▸ What the exercise asks:
Print, exactly as written, the line in the entries below that contains "The width and" and every line after it up to and including the last. Omit pictures.

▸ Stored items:
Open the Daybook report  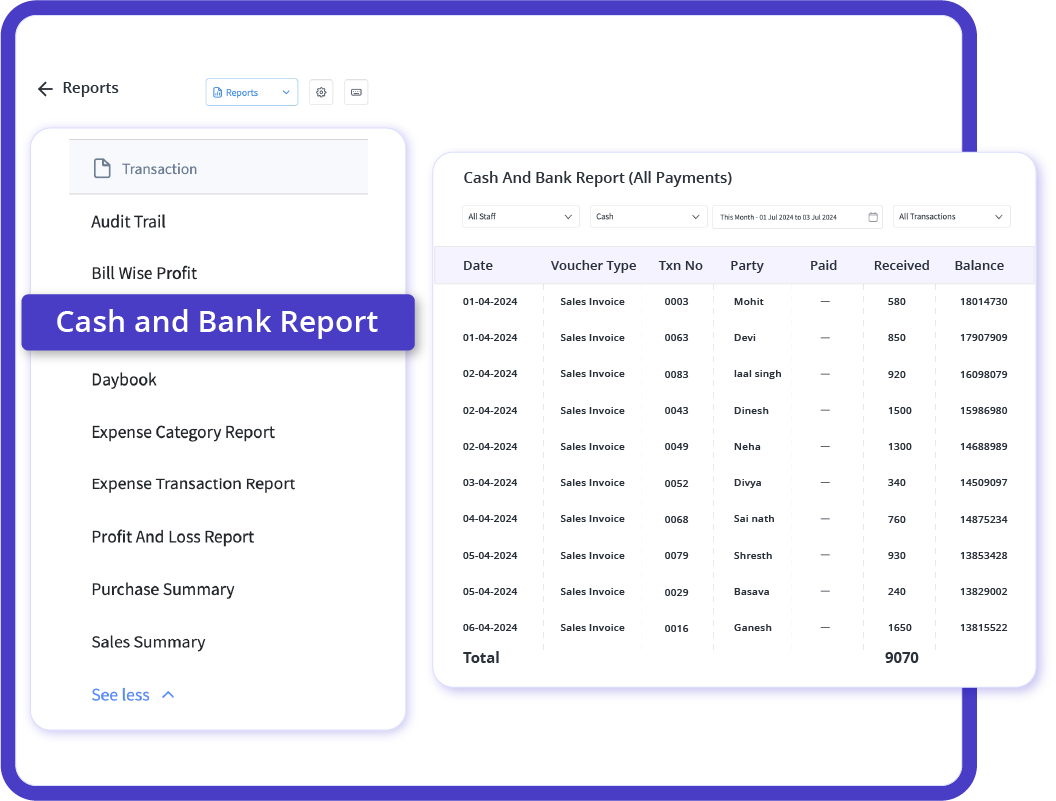coord(124,380)
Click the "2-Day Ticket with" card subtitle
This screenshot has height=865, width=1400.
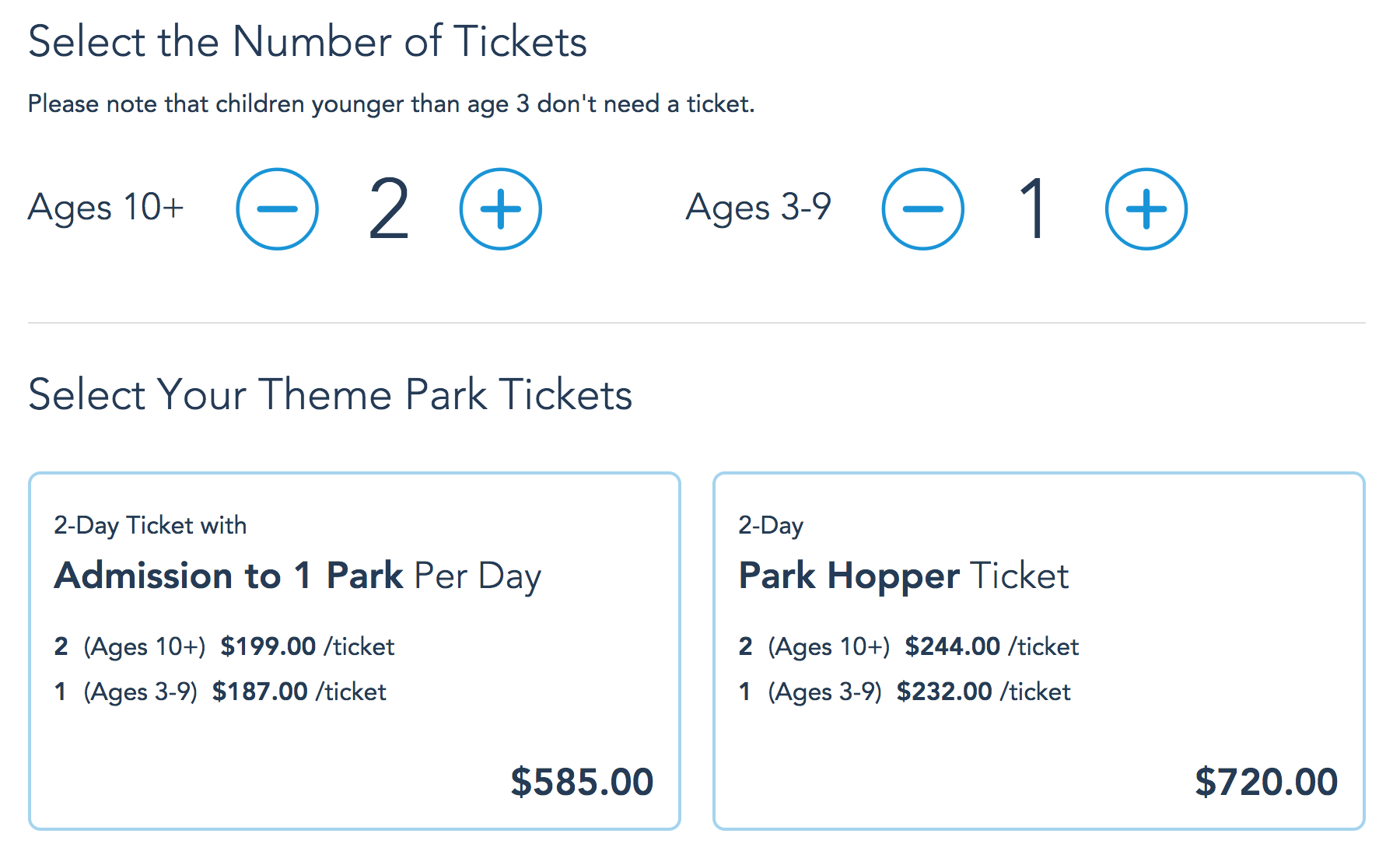coord(150,526)
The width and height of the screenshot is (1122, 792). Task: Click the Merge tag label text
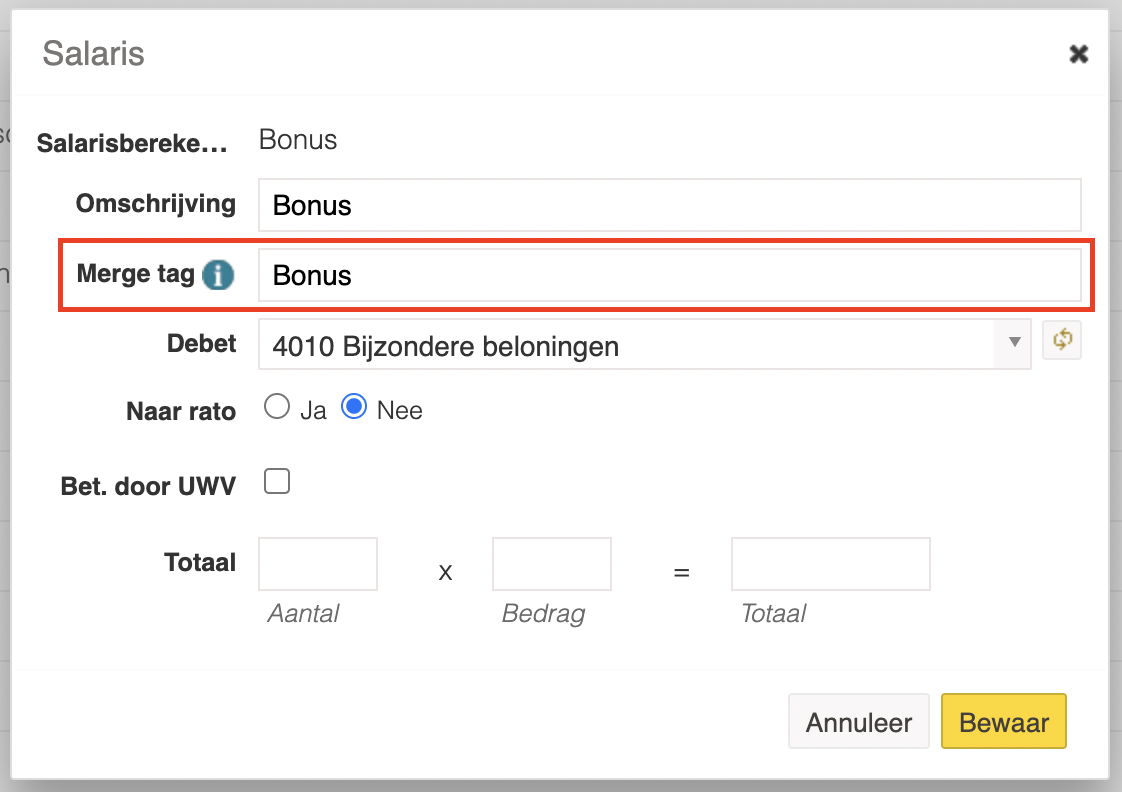[135, 275]
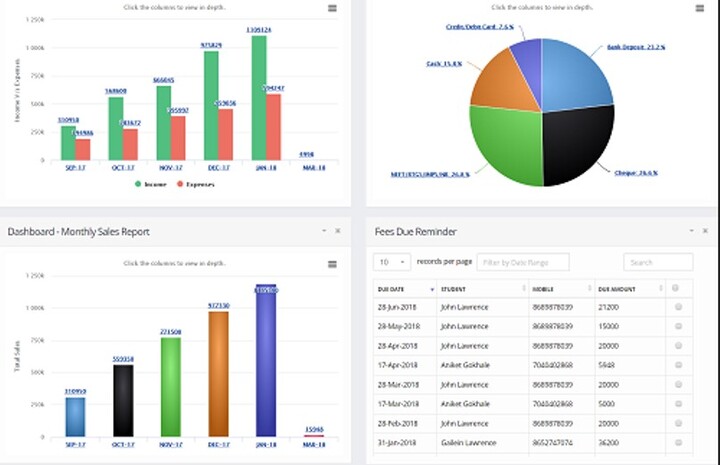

▸ Solution to this problem:
The width and height of the screenshot is (1122, 792). Task: Click the Merge tag label text
[135, 275]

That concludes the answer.